[SOURCE INFORMATION]

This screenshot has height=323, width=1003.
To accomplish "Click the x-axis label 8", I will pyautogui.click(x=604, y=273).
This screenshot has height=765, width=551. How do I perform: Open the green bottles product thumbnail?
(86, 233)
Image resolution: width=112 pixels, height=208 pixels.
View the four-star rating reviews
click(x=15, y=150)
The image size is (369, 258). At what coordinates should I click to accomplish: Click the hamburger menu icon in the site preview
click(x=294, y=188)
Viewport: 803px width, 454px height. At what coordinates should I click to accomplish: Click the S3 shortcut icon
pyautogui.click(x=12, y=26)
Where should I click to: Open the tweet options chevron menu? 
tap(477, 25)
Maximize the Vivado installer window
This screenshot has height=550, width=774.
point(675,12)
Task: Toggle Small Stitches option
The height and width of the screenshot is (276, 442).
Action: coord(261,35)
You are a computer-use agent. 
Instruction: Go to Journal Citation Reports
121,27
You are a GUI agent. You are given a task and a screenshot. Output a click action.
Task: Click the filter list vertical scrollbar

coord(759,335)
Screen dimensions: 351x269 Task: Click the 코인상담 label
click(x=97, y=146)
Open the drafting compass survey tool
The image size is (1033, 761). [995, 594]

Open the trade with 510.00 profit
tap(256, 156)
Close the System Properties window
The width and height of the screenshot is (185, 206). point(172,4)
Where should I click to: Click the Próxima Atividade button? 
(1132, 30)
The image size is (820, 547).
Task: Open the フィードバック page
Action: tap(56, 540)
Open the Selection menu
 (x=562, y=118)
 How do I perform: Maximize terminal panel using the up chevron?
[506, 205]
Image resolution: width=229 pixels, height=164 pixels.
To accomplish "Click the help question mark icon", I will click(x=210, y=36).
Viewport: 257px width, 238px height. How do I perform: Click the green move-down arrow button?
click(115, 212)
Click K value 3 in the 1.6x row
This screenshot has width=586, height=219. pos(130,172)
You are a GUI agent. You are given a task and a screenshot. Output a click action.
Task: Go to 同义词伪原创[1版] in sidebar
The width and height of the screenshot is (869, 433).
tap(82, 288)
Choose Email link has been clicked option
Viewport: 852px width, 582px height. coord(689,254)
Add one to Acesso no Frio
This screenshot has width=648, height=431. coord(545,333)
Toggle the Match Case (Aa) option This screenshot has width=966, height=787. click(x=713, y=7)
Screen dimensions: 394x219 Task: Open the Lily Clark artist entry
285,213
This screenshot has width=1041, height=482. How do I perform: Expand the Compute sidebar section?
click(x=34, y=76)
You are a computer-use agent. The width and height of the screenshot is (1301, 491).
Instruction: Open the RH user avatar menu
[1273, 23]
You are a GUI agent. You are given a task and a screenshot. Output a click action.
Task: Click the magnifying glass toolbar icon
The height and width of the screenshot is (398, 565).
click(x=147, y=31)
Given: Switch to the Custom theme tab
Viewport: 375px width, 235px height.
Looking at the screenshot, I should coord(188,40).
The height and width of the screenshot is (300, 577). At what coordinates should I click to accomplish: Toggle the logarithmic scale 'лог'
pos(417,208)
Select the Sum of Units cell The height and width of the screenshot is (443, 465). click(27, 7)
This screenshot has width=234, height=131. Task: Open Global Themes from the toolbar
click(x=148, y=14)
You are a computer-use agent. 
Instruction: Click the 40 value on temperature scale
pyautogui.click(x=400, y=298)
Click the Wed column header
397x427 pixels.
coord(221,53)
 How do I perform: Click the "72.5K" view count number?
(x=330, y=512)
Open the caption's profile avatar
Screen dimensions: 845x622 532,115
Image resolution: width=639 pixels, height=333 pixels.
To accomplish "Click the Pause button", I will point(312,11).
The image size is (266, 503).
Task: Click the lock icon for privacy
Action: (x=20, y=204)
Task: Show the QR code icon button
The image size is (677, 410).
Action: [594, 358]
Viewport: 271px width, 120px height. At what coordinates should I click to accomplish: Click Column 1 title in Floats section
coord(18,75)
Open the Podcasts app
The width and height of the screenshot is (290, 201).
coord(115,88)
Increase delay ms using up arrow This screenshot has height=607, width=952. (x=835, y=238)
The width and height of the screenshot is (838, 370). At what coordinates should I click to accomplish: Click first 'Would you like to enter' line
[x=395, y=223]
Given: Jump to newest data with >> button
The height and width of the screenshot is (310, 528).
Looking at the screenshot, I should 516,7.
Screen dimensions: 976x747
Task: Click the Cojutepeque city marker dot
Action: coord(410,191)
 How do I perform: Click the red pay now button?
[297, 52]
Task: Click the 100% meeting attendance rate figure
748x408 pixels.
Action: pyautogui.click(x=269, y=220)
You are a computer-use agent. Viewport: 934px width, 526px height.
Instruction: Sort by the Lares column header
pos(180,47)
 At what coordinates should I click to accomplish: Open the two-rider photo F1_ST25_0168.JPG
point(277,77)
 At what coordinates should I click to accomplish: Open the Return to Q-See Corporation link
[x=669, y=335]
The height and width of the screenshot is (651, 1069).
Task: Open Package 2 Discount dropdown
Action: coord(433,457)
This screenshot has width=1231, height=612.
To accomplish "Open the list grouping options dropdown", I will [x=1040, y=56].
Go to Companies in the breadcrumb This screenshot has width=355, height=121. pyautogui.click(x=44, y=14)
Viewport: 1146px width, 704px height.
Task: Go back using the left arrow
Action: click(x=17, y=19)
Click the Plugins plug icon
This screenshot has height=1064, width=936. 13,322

[/SOURCE INFORMATION]

**DESCRIPTION OF THE TASK:**
The lines above should be duplicated exactly.

**SOLUTION TO THE EXERCISE:**
This screenshot has height=323, width=1003.
To accomplish "Click the x-axis label 8", I will pyautogui.click(x=604, y=273).
This screenshot has height=765, width=551. How do I perform: Open the green bottles product thumbnail?
(86, 233)
Image resolution: width=112 pixels, height=208 pixels.
View the four-star rating reviews
click(x=15, y=150)
The image size is (369, 258). At what coordinates should I click to accomplish: Click the hamburger menu icon in the site preview
click(x=294, y=188)
Viewport: 803px width, 454px height. At what coordinates should I click to accomplish: Click the S3 shortcut icon
pyautogui.click(x=12, y=26)
Where should I click to: Open the tweet options chevron menu? 
tap(477, 25)
Maximize the Vivado installer window
This screenshot has height=550, width=774.
point(675,12)
Task: Toggle Small Stitches option
The height and width of the screenshot is (276, 442).
Action: coord(261,35)
You are a computer-use agent. 
Instruction: Go to Journal Citation Reports
121,27
You are a GUI agent. You are given a task and a screenshot. Output a click action.
Task: Click the filter list vertical scrollbar

coord(759,335)
Screen dimensions: 351x269 Task: Click the 코인상담 label
click(x=97, y=146)
Open the drafting compass survey tool
The image size is (1033, 761). [995, 594]

Open the trade with 510.00 profit
tap(256, 156)
Close the System Properties window
The width and height of the screenshot is (185, 206). point(172,4)
Where should I click to: Click the Próxima Atividade button? 
(1132, 30)
The image size is (820, 547).
Task: Open the フィードバック page
Action: tap(56, 540)
Open the Selection menu
 (x=562, y=118)
 How do I perform: Maximize terminal panel using the up chevron?
[506, 205]
Image resolution: width=229 pixels, height=164 pixels.
To accomplish "Click the help question mark icon", I will click(x=210, y=36).
Viewport: 257px width, 238px height. How do I perform: Click the green move-down arrow button?
click(115, 212)
Click K value 3 in the 1.6x row
This screenshot has width=586, height=219. pos(130,172)
You are a GUI agent. You are given a task and a screenshot. Output a click action.
Task: Go to 同义词伪原创[1版] in sidebar
The width and height of the screenshot is (869, 433).
tap(82, 288)
Choose Email link has been clicked option
Viewport: 852px width, 582px height. coord(689,254)
Add one to Acesso no Frio
This screenshot has width=648, height=431. coord(545,333)
Toggle the Match Case (Aa) option This screenshot has width=966, height=787. click(x=713, y=7)
Screen dimensions: 394x219 Task: Open the Lily Clark artist entry
285,213
This screenshot has width=1041, height=482. How do I perform: Expand the Compute sidebar section?
click(x=34, y=76)
You are a computer-use agent. The width and height of the screenshot is (1301, 491).
Instruction: Open the RH user avatar menu
[1273, 23]
You are a GUI agent. You are given a task and a screenshot. Output a click action.
Task: Click the magnifying glass toolbar icon
The height and width of the screenshot is (398, 565).
click(x=147, y=31)
Given: Switch to the Custom theme tab
Viewport: 375px width, 235px height.
Looking at the screenshot, I should coord(188,40).
The height and width of the screenshot is (300, 577). At what coordinates should I click to accomplish: Toggle the logarithmic scale 'лог'
pos(417,208)
Select the Sum of Units cell The height and width of the screenshot is (443, 465). click(27, 7)
This screenshot has width=234, height=131. Task: Open Global Themes from the toolbar
click(x=148, y=14)
You are a computer-use agent. 
Instruction: Click the 40 value on temperature scale
pyautogui.click(x=400, y=298)
Click the Wed column header
397x427 pixels.
coord(221,53)
 How do I perform: Click the "72.5K" view count number?
(x=330, y=512)
Open the caption's profile avatar
Screen dimensions: 845x622 532,115
Image resolution: width=639 pixels, height=333 pixels.
To accomplish "Click the Pause button", I will point(312,11).
The image size is (266, 503).
Task: Click the lock icon for privacy
Action: (x=20, y=204)
Task: Show the QR code icon button
The image size is (677, 410).
Action: [594, 358]
Viewport: 271px width, 120px height. At what coordinates should I click to accomplish: Click Column 1 title in Floats section
coord(18,75)
Open the Podcasts app
The width and height of the screenshot is (290, 201).
coord(115,88)
Increase delay ms using up arrow This screenshot has height=607, width=952. (x=835, y=238)
The width and height of the screenshot is (838, 370). At what coordinates should I click to accomplish: Click first 'Would you like to enter' line
[x=395, y=223]
Given: Jump to newest data with >> button
The height and width of the screenshot is (310, 528).
Looking at the screenshot, I should 516,7.
Screen dimensions: 976x747
Task: Click the Cojutepeque city marker dot
Action: coord(410,191)
 How do I perform: Click the red pay now button?
[297, 52]
Task: Click the 100% meeting attendance rate figure
748x408 pixels.
Action: pyautogui.click(x=269, y=220)
You are a computer-use agent. Viewport: 934px width, 526px height.
Instruction: Sort by the Lares column header
pos(180,47)
 At what coordinates should I click to accomplish: Open the two-rider photo F1_ST25_0168.JPG
point(277,77)
 At what coordinates should I click to accomplish: Open the Return to Q-See Corporation link
[x=669, y=335]
The height and width of the screenshot is (651, 1069).
Task: Open Package 2 Discount dropdown
Action: coord(433,457)
This screenshot has width=1231, height=612.
To accomplish "Open the list grouping options dropdown", I will [x=1040, y=56].
Go to Companies in the breadcrumb This screenshot has width=355, height=121. pyautogui.click(x=44, y=14)
Viewport: 1146px width, 704px height.
Task: Go back using the left arrow
Action: click(x=17, y=19)
Click the Plugins plug icon
This screenshot has height=1064, width=936. 13,322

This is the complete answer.